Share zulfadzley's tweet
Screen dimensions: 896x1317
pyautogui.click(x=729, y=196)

========

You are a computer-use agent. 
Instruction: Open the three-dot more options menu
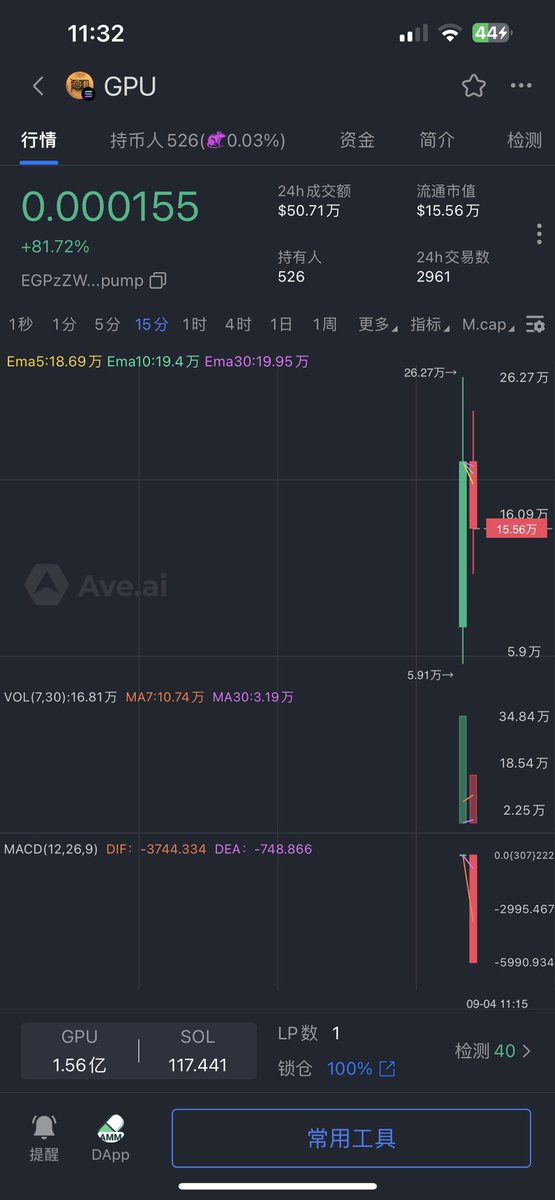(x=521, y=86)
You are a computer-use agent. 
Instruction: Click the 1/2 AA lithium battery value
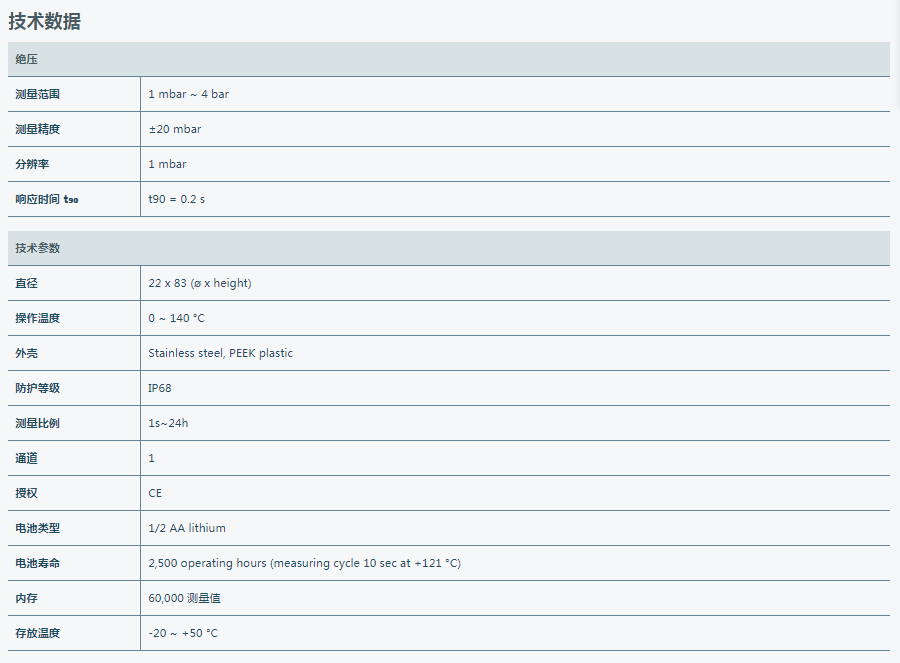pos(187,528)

========

- _Détails de la tâche_:
Présentez sous forme de liste numérotée les lignes des données, de celle qui contient « Share zulfadzley's tweet » jusqu'à celle qui contient « pyautogui.click(x=729, y=196) » incluse, sans les lignes vides.

- _Réponse rédigée_:
1. Share zulfadzley's tweet
2. Screen dimensions: 896x1317
3. pyautogui.click(x=729, y=196)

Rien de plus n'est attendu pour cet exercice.